El paseo de la avenida era el lujo que se había dado la ciudad. No en vano era la corona que remataba toda la renovación del casco de la ciudad en la primera mitad del siglo pasado. Sus orígenes no eran nada brillantes porque no fue el espacio elegido dentro de los planes de la ciudad, que concretamente coincidían con la actual avenida de Las Tres Cruces. Además estaba delimitada por josas de diferente tamaño y era la carretera de entrada a la ciudad preparada para los nuevos vehículos motorizados. Pero estaba en la prolongación del nuevo eje urbano de Santa Clara. Su apropiación como paseo se hizo tras un tira y afloja con Obras Públicas que no quería renunciar a su papel de arteria urbana. Pronto este espacio se vio rodeado y enriquecido por variados y elegantes edificios ajustados a las dimensiones de las citadas josas. Había chalés, hoteles como los de las "banlieus" de París, bloques con los atributos modernos de la arquitectura llamada regionalista. Y no se olvide, un templete para la música que reunía en su torno y a sus horas, a familias, niñeras y reclutas. También había un chalé de estilo tirolés, con unas empinadas cubiertas de pizarra, en donde vivía un guarda al que procurábamos evitar. Merece especial mención la frondosidad de los árboles y macizos, que establecían las compartimentaciones del espacio: en un lado los mozalbetes bullidores atropellando todo, en otro los señores respetables, las niñas jugando aparte y las niñeras con la prole infantil atendiendo a los moscones de uniforme. Esta instantánea recoge el tipo de público, digamos, de forma estática. Pues faltaba lo que era más espectacular: el paseo animado, que se desarrollaba a lo largo de la antigua carretera, ocultada bajo un enlosado que permitía andar sin levantar polvo: un salón en movimiento, cruzado de miradas y mohines.

¿Por qué todo esto desapareció? Parece que ya faltaban los niños, las niñeras, los reclutas y los ancianos. Los jóvenes paseantes se habían hecho mayores y eran ahora los mandamases de la ciudad y en un momento se dijeron: Lo mismo que se hizo con la calle Santa Clara para renovar todo el sector residencial con nuevos edificios, pues aquí aplicamos lo mismo y además hacemos el gran negocio. Así que no tuvieron piedad con los recuerdos. Y esta es la señal que preludia el agotamiento del modelo de vía urbana y comercial, la que articuló el gran comercio zamorano. Se cierran este tipo de establecimientos y se produce la emigración de la generación de empresarios que promovieron este tipo de negocios.

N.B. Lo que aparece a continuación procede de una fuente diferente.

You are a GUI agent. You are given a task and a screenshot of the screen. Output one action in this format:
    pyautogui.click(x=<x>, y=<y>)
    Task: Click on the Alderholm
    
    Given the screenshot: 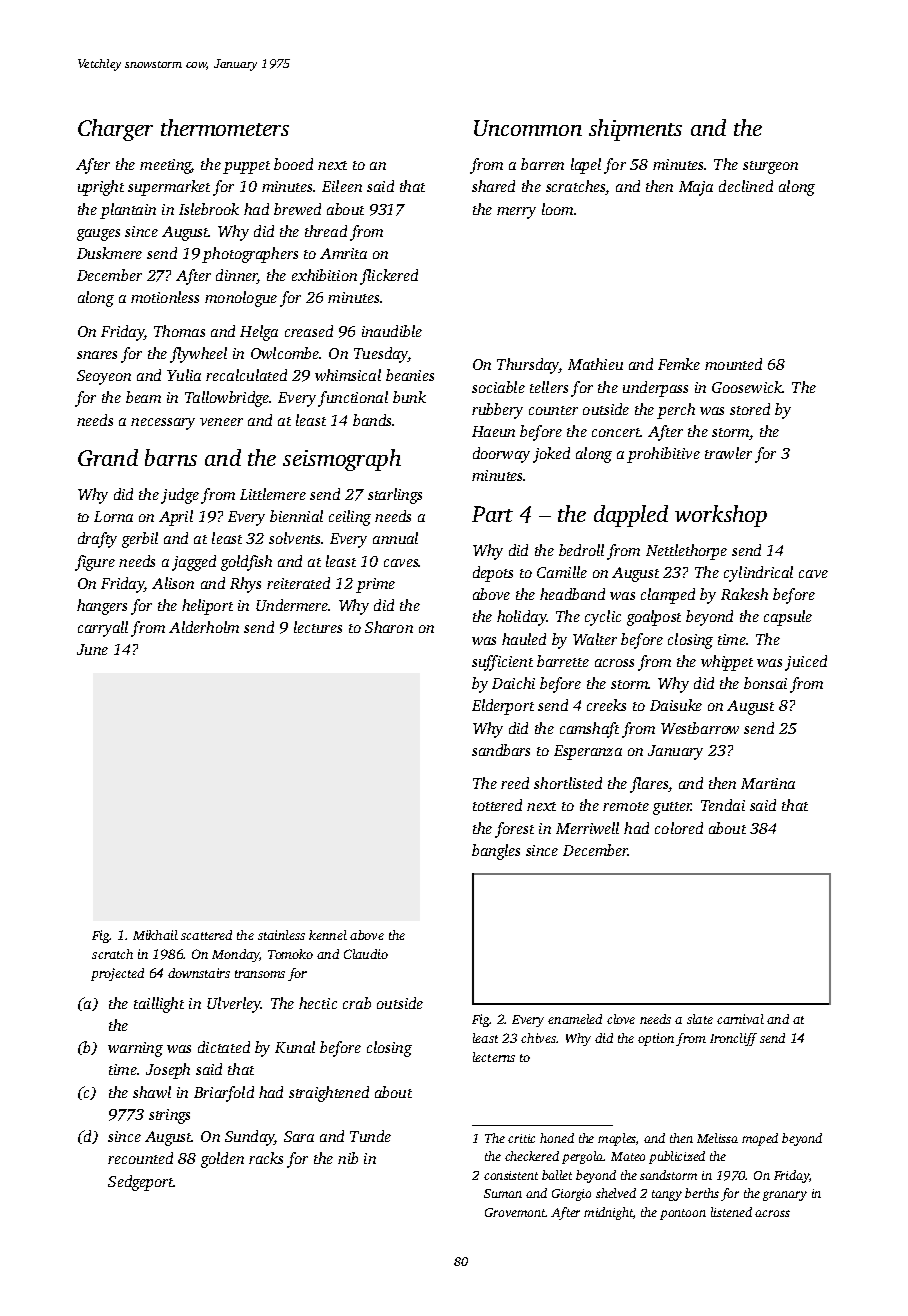 What is the action you would take?
    pyautogui.click(x=204, y=627)
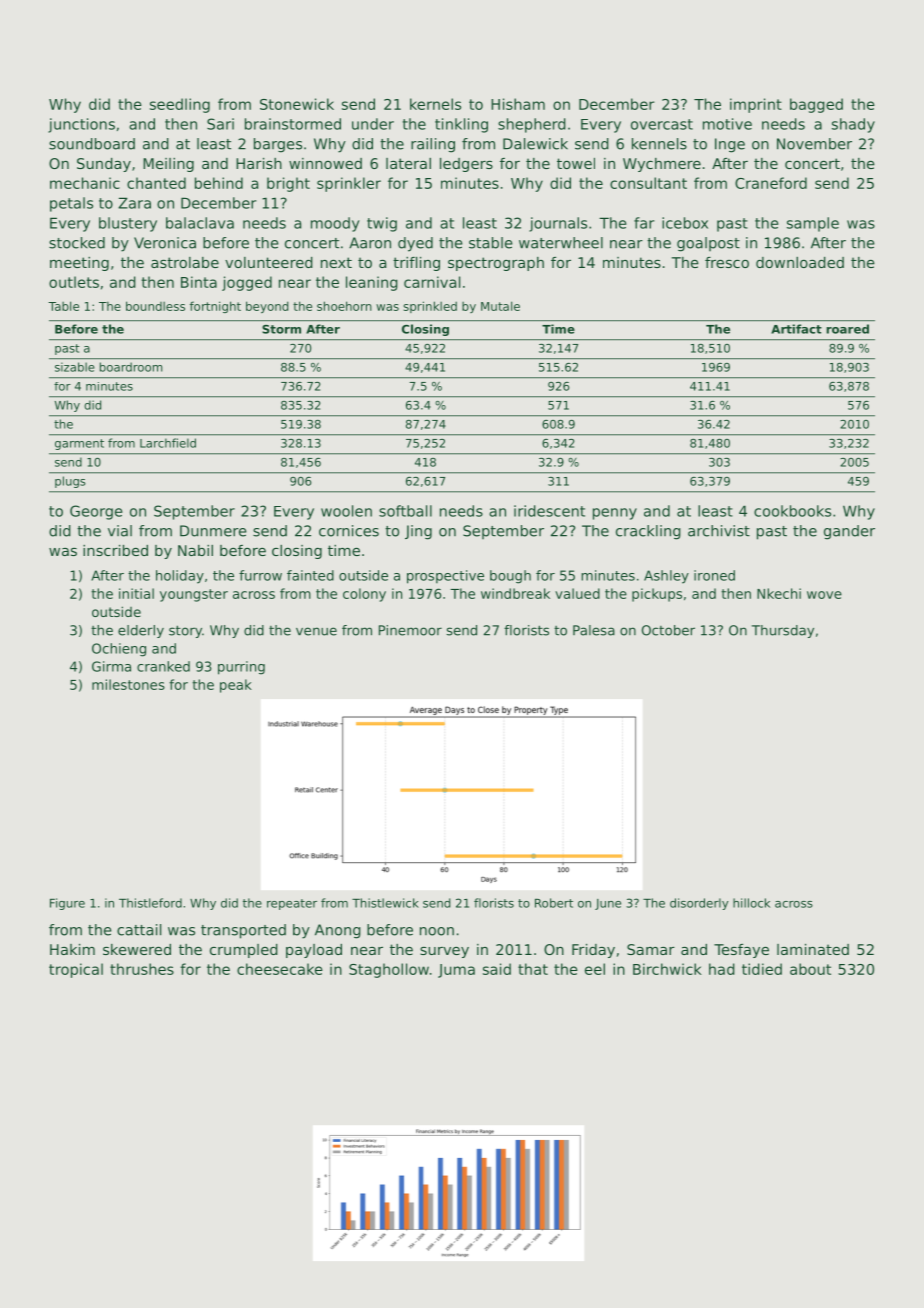  What do you see at coordinates (81, 125) in the screenshot?
I see `junctions` at bounding box center [81, 125].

Algo gordo se jugaba, pues para hacer el cambio urbanístico de toda la zona se encomienda el plan parcial a un órgano estatal del ministerio de Madrid. Así que todo el mundo chitón y aquí no ha pasado nada. Parece que la ciudad disfrutaba de un espacio, demasiado valioso y que nadie había pedido. No nos lo merecíamos, como si el Paseo fuese obra de meras casualidades. Aunque tenía imperfecciones, tenía setos y arbolado que adobaban los dispares elementos que lo componían. Y además era el único lugar en donde la ciudad estaba presente.